Insurance Risk Control


Our Models

Find out why our patented methods of cyber threat valuation are the correct ones

Why Our Cyber Threat Valuation Models Work

Unlike most risk modelling practices, those for cyber attacks and network threats face problems created by the very nature of how the internet operates and the interconnectivity of machines inside and outside all organizations.

Quantar’s cyber threat valuation products draw upon our fifteen+ years of product development, utilizing expertise from universities, military risk modelling specialists and risk capital modelling experts. Our models have been externally reviewed and enhanced in conjunction with a multi-year award winning actuarial consultancy.
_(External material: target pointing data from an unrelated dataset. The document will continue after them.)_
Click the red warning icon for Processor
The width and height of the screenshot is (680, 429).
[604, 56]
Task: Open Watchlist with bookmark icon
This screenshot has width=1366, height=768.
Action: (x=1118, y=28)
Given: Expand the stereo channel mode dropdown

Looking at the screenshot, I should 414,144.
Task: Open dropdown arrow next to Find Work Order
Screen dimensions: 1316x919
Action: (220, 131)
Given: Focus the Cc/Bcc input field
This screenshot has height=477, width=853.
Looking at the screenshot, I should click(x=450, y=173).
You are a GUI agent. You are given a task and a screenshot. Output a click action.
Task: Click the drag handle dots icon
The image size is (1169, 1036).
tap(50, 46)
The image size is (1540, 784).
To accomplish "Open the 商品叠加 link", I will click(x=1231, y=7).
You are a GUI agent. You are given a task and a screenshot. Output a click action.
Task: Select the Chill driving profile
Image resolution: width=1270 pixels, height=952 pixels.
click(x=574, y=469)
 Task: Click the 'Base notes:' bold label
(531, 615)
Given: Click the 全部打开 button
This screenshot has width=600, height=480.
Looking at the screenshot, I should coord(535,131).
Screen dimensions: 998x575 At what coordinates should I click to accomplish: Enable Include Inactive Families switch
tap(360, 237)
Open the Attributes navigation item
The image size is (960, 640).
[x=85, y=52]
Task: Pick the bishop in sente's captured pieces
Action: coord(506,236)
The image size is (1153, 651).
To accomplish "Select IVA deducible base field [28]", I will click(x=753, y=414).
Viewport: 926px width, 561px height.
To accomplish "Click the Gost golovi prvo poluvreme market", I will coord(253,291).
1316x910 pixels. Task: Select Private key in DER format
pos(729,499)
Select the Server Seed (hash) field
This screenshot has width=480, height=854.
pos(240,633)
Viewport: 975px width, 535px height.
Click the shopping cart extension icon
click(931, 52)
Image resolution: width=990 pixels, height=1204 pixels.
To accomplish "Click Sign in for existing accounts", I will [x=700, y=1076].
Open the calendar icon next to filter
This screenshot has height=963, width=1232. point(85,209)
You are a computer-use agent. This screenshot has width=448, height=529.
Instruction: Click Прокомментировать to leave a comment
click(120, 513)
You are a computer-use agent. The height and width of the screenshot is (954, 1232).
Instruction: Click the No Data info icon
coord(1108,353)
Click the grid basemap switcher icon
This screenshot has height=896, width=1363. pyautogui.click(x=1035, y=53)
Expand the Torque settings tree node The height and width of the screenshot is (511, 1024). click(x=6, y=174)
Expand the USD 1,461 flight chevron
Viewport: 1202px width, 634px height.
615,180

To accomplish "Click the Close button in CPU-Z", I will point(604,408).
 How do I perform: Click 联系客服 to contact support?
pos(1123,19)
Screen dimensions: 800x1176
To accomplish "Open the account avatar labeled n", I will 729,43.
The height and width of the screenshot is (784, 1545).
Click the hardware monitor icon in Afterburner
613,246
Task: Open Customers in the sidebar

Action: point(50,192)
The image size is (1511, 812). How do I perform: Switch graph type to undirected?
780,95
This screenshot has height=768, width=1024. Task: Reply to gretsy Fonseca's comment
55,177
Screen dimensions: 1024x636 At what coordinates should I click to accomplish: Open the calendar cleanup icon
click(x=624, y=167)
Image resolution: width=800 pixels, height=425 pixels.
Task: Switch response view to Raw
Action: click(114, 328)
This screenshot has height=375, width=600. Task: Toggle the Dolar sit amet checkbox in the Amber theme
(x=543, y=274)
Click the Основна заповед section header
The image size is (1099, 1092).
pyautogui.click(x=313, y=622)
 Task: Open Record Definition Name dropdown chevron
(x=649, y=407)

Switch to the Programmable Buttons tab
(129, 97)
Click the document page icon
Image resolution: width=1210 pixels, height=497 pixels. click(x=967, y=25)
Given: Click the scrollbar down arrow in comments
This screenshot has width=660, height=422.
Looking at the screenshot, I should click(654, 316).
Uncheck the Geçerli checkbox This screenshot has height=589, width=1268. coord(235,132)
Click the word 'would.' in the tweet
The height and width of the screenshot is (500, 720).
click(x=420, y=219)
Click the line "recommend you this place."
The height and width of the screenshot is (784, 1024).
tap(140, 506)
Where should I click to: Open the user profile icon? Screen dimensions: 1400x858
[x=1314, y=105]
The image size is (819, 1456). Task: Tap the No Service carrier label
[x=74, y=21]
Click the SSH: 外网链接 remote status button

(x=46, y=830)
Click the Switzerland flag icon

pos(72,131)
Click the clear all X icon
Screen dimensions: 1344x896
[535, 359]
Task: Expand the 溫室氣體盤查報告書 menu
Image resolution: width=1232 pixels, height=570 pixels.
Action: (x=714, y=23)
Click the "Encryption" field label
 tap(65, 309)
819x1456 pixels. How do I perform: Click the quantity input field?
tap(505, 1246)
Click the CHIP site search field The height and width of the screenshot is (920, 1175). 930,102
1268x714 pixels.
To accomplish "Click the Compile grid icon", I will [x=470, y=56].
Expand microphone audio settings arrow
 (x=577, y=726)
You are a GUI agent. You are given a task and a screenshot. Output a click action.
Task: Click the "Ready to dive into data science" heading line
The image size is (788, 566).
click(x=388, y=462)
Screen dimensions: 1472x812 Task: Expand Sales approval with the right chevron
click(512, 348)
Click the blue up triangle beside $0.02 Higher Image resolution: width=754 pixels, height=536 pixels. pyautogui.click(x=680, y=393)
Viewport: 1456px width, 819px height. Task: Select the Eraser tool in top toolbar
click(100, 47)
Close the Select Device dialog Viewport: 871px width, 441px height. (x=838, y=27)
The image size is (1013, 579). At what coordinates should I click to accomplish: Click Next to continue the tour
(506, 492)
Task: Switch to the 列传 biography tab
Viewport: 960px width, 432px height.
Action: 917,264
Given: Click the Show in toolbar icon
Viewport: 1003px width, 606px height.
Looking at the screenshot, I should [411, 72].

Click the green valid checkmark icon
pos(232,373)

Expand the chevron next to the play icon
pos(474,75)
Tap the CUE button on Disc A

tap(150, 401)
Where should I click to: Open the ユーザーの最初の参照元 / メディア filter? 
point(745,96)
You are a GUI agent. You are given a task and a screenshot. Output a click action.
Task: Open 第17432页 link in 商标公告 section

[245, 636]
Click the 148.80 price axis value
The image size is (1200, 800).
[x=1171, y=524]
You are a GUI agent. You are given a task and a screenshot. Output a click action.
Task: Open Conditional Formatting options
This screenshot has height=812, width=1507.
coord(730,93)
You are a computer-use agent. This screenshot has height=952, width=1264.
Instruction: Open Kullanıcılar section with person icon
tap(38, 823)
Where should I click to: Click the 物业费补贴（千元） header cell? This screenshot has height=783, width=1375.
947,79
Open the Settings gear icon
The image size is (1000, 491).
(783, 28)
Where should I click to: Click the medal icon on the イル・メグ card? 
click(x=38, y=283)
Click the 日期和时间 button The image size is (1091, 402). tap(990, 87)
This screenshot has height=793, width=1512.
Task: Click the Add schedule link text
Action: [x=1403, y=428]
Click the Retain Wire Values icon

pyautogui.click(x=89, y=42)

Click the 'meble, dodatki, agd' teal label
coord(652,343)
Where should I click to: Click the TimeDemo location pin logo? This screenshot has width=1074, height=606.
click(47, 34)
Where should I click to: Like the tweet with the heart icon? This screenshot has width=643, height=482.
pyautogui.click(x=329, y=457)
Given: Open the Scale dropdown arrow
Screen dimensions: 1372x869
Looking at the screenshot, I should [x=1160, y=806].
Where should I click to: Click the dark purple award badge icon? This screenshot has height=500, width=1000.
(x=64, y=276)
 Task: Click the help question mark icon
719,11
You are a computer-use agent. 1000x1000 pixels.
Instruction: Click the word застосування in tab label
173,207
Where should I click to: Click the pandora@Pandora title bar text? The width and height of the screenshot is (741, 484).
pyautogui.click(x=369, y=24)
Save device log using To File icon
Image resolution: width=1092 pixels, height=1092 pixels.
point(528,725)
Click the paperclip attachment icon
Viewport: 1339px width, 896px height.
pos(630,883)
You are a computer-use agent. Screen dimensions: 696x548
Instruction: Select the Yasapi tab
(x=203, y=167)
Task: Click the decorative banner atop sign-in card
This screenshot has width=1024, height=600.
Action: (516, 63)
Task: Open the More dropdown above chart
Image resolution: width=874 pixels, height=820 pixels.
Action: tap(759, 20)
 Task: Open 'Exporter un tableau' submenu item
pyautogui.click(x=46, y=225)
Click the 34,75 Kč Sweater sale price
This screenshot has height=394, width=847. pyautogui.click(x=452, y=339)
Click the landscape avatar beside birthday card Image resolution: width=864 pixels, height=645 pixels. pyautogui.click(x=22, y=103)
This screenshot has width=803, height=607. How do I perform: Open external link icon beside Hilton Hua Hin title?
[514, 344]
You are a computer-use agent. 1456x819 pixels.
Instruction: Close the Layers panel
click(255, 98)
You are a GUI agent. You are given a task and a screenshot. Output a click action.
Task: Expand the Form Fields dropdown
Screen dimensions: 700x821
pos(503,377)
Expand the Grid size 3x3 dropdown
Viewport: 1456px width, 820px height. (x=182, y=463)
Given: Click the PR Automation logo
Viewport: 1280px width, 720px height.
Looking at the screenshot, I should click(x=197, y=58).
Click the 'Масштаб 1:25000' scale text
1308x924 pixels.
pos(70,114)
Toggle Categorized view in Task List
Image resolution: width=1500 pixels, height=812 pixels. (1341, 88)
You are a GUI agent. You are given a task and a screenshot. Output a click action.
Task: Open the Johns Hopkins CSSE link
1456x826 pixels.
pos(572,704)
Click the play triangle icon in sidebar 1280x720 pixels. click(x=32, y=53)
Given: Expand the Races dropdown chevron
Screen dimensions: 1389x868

Combining knowledge, systems and methodologies, we are able to deliver the appropriate information and services for managing your organizations risks arising from the interdependencies and connectivity between your business processes, systems and locations.

Why do our models and methods fit better than others used by alternative vendors?

The weaknesses arising from many current risk modelling methods integrated into other suppliers’ solutions arise due to the following:

The list of events:

Events that can cause a loss on a single system cannot be listed exhaustively since attacks are not definitely identified. There are a potentially infinite number of different attacks, meaning creating a definitive list is not possible. Companies usually revert to listing known types of attack and ignore the remainder. There is therefore a high probability that attackers will use unlisted attack types.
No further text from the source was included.